[DATA SHOWN]
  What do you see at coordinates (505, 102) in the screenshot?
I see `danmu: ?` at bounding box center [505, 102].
...
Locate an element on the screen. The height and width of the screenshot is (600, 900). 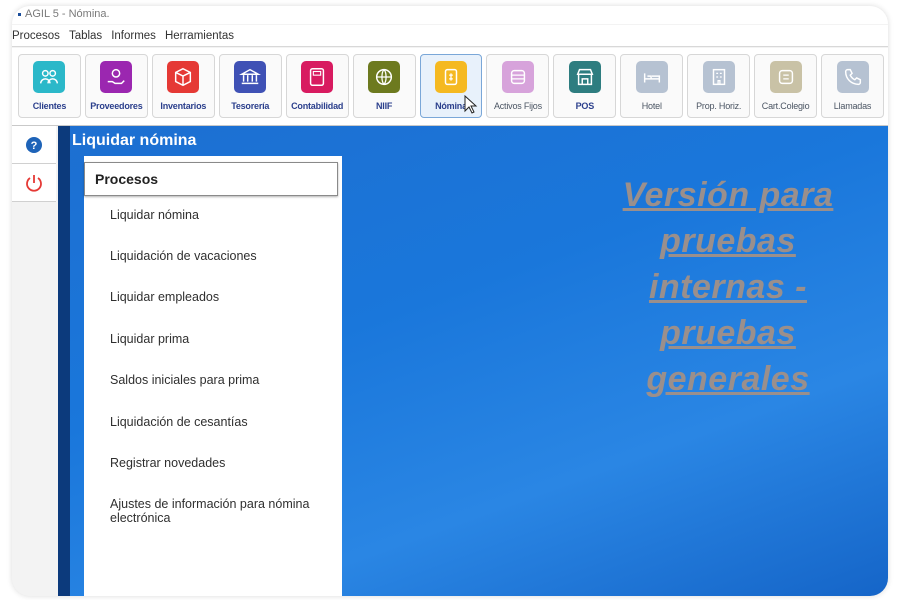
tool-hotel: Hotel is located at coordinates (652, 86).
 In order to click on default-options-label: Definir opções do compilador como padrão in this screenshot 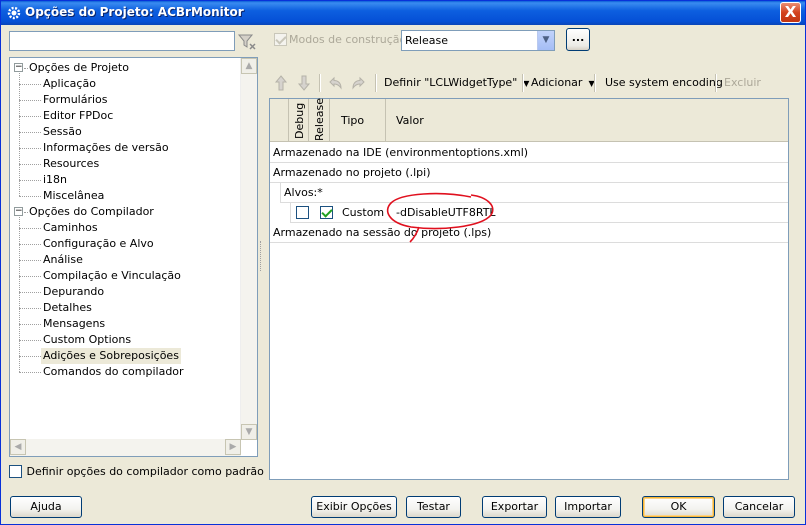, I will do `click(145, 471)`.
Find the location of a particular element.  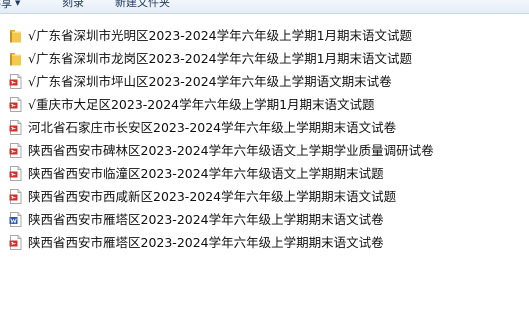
---
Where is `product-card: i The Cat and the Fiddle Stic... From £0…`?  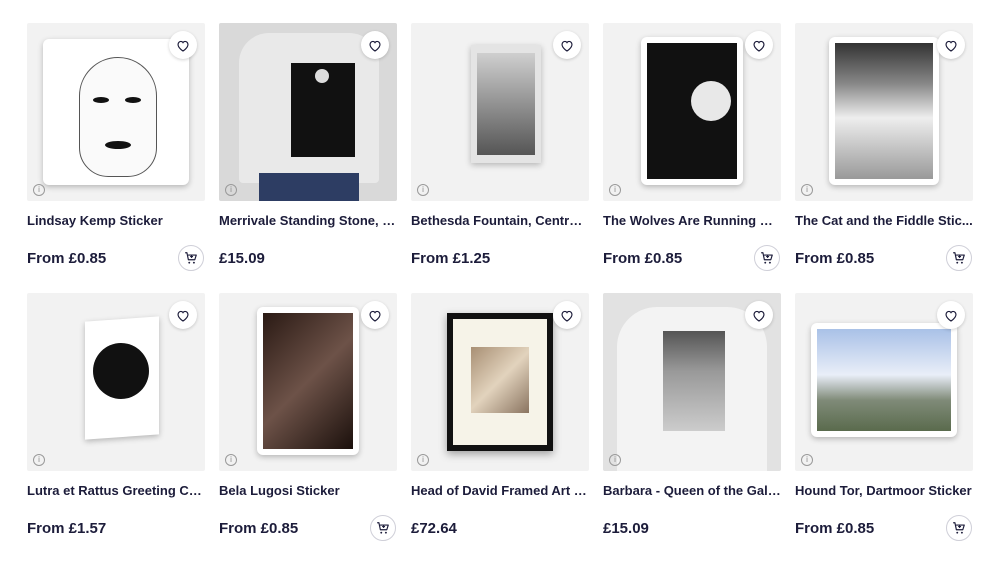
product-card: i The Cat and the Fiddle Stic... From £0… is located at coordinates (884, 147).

[YOUR INSTRUCTIONS]
Rewrite the records starting at the line that contains "What do you" and ending at the line that contains "center [505, 102].", with "bounding box center" changed to "center point" and nothing else altered. Return only those lines.

[RESULT]
  What do you see at coordinates (505, 102) in the screenshot?
I see `danmu: ?` at center point [505, 102].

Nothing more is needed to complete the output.